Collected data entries
[Start of section]

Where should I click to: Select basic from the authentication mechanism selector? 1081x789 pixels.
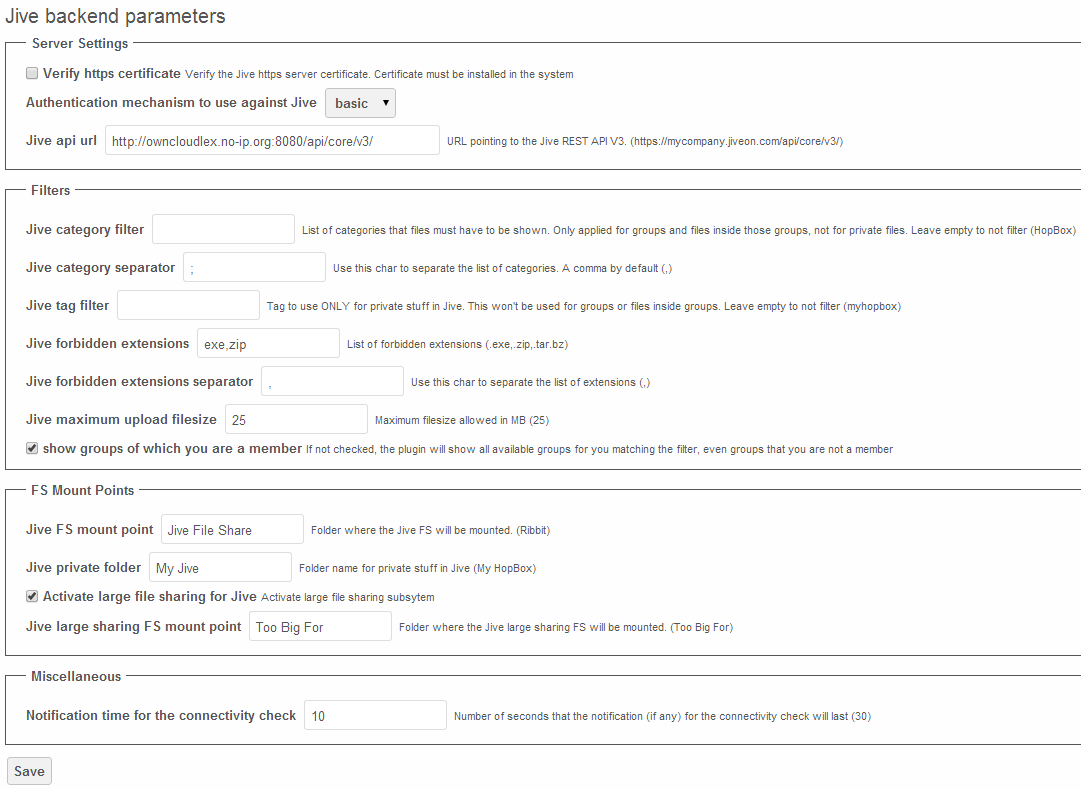tap(360, 102)
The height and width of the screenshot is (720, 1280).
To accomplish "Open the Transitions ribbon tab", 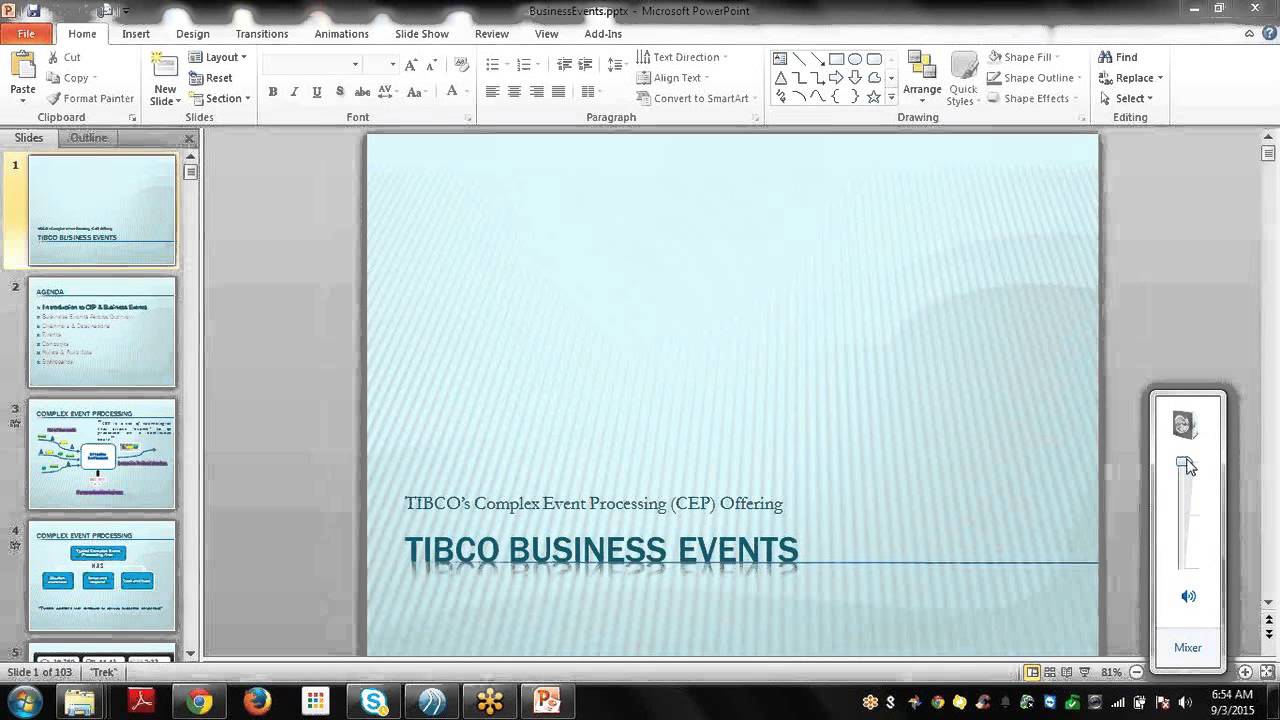I will coord(261,34).
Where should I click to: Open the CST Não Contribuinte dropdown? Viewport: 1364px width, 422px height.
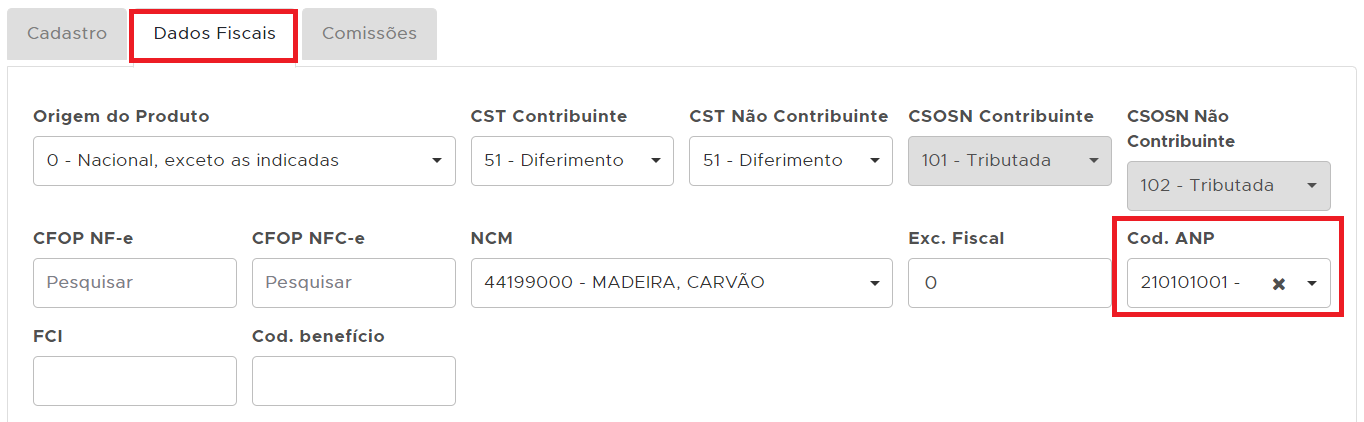(x=790, y=161)
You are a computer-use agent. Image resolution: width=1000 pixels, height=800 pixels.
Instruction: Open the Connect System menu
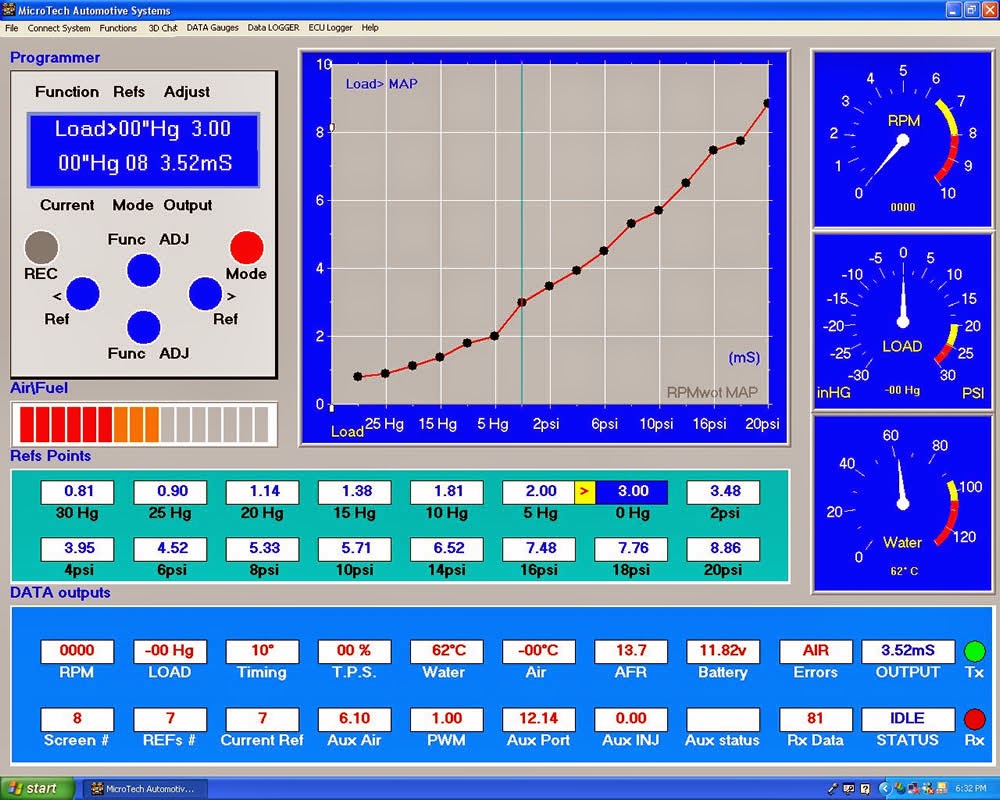(58, 28)
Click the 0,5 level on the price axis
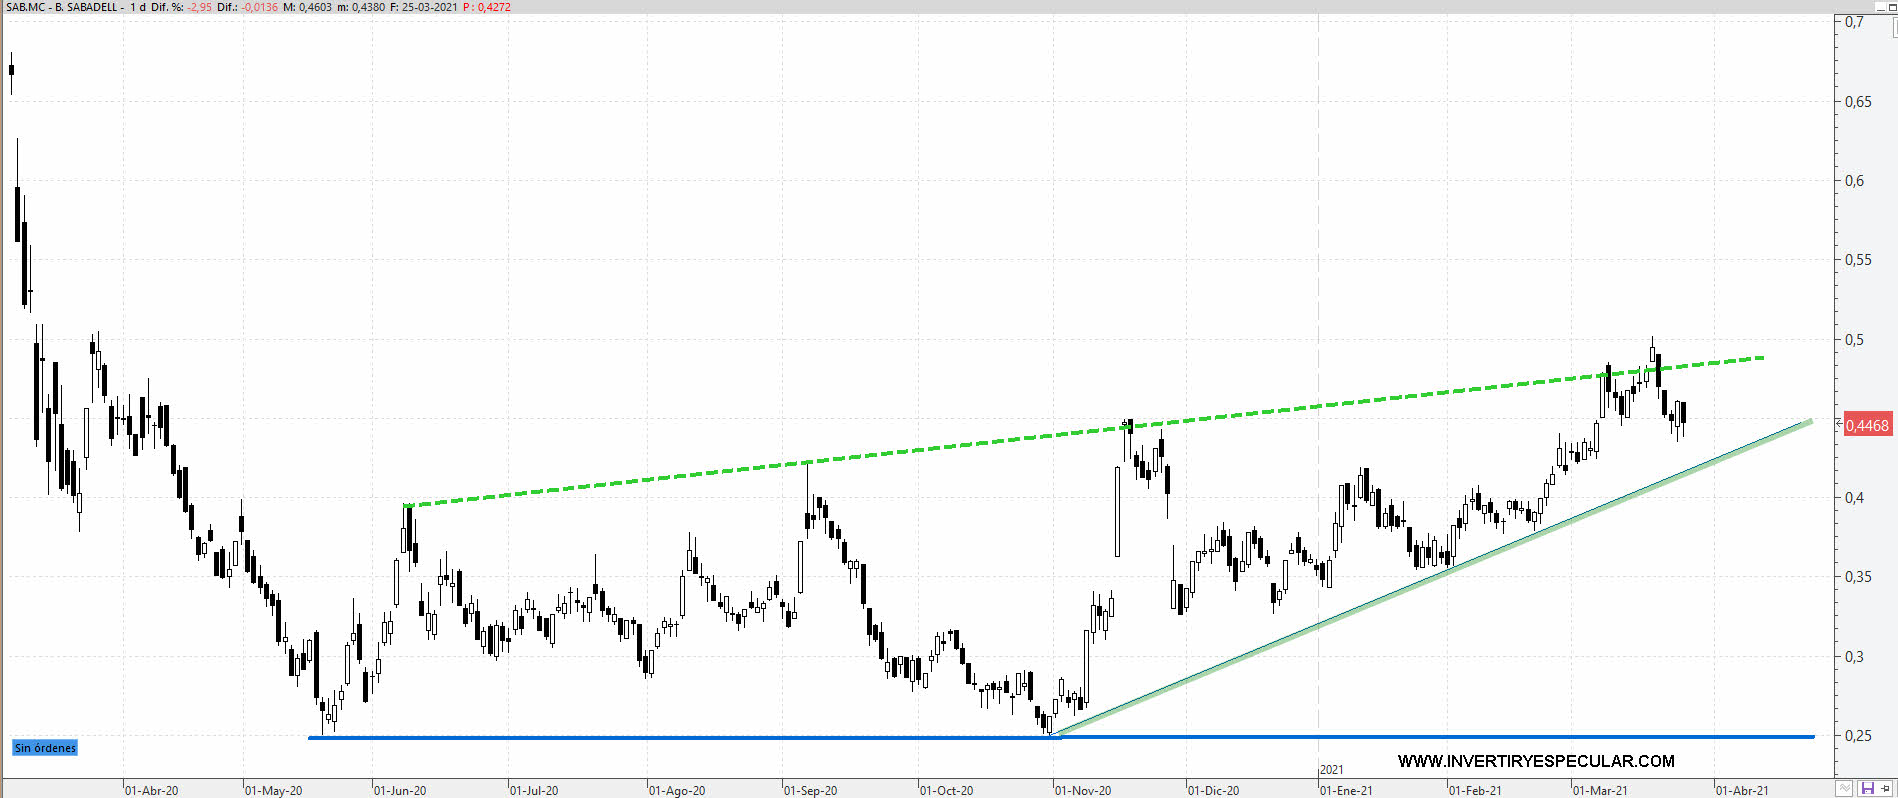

[End of section]

Assigned task
Exclude all pictures and reproduce exactly the lines from the one containing "Instruction: Open the Connect System menu" through the final line of the entries above.

Written response
Instruction: Open the Connect System menu
(58, 28)
Click the 0,5 level on the price axis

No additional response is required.